▸ **Assignment**
Pick up the passage on MedSAM-2 after its final sentence and keep writing it.

▸ **Text excerpt**
%%
MedSAM-2 (bounding box) thus provides DSC up to 0.91 at only 226 GMACs and a moderate parameter count—achieving higher segmentation performance than all comparative baselines while being several orders of magnitude more efficient than nnU-Net 3D (Ayllón et al., 2 May 2025).

5. Prompting Mechanisms and Annotation Efficiency

MedSAM-2 generalizes prompt types and enables significant reduction in manual effort:

Prompt Types: Supports bounding boxes and single-point prompts as first-class prompt modalities (Ayllón et al., 2 May 2025).
Annotation Workflows: Empirical human-in-the-loop pipelines demonstrate that bounding box prompting with MedSAM2 (in 3D) can reduce annotation time by over 85% for large-scale lesion, organ, and clinical video segmentation, outperforming both baseline models and previous manual/interactive schema (Ma et al., 4 Apr 2025).
Adaptability to Novel Scenes: MedSAM-2 maintains robust performance when fine-tuned on as little as 25–50% of site-specific data, facilitating rapid deployment with minimal annotation burden (Ayllón et al., 2 May 2025).
%%
▸ **Extracted information**
%%
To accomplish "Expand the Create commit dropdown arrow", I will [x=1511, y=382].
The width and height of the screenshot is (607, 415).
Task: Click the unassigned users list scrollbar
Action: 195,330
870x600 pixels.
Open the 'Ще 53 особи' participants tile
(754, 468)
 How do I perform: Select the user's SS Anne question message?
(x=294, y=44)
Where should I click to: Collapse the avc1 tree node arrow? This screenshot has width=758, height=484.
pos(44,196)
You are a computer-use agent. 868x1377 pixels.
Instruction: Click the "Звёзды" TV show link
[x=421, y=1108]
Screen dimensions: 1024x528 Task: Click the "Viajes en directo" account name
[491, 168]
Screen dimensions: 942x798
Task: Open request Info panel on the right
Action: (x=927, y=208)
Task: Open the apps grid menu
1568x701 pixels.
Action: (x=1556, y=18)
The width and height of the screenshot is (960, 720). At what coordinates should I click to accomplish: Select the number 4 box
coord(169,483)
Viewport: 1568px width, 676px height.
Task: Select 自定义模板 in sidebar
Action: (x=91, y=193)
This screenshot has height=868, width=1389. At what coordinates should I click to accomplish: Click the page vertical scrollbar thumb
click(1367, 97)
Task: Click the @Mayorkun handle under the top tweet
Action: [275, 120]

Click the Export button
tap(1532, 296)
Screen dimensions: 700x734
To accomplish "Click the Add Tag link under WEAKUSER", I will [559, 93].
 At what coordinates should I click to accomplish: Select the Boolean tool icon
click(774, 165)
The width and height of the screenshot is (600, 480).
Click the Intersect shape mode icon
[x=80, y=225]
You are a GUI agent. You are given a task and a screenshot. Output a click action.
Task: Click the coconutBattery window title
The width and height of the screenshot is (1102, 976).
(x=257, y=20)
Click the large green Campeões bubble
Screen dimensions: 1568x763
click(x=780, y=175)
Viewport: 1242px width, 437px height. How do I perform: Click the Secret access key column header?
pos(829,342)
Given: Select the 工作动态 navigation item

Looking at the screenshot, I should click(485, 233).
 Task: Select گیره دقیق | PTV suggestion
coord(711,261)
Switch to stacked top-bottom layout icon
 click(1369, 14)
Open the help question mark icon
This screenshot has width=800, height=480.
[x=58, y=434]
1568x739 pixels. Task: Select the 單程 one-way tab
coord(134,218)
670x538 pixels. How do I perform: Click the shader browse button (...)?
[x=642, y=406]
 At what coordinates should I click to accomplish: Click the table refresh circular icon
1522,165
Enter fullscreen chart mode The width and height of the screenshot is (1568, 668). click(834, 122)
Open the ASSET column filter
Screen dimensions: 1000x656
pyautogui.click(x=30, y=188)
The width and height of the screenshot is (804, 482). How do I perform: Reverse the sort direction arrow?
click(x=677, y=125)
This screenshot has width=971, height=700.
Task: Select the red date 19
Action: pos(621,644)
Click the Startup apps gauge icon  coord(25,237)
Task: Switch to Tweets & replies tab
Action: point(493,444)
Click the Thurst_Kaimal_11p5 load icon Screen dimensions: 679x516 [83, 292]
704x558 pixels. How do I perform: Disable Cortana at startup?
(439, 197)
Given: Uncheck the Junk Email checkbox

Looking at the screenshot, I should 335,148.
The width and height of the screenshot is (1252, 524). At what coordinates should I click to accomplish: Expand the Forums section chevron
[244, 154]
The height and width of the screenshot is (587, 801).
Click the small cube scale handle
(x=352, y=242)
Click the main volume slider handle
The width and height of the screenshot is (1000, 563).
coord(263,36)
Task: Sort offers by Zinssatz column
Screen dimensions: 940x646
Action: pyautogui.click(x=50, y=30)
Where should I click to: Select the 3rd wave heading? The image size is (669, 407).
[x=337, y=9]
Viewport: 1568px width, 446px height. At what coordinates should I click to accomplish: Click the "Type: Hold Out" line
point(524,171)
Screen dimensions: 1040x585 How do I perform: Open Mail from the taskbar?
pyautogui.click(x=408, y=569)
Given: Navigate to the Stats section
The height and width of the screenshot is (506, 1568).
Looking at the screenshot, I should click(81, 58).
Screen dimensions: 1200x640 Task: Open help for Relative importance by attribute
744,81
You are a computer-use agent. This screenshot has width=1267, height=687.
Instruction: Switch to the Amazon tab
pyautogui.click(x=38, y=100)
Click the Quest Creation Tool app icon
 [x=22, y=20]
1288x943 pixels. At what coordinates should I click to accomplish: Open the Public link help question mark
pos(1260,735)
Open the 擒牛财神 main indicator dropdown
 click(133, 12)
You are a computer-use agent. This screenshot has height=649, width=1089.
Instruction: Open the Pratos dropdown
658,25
%%
▸ **Final answer**
Interactive Integration: The model is deployed within 3D Slicer extensions and Gradio interfaces, supporting point-and-click or bounding box interface for volumetric scans and interactive correction (Yildiz et al., 2024).

6. Clinical and Practical Implications

MedSAM-2’s improvements in segmentation accuracy and interaction efficiency have direct impacts:

Tumor Tracking and Volume Estimation: Enhanced accuracy supports precise volumetric tumor measurements for growth monitoring and treatment planning, enabling reduction in radiotherapy margins and sparing healthy tissue (Ayllón et al., 2 May 2025).
Workflow Integration: Low computational requirements (single A100 GPU, real-time response) render MedSAM-2 feasible for direct PACS integration and semi-automated contouring by radiologists, reducing inter-observer variability (Ayllón et al., 2 May 2025).
Label-Efficiency and Transferability: The ability to achieve near-optimal performance under partial fine-tuning or with limited site-specific data supports deployment in resource-limited environments or for rare anatomical/oncological cases (Ayllón et al., 2 May 2025).
Scaling to Clinical Annotation: Demonstrated >85% reduction in annotation time across multiple modalities and use cases, with several hundred thousand frames labeled in iterative human-in-the-loop refinement cycles (Ma et al., 4 Apr 2025).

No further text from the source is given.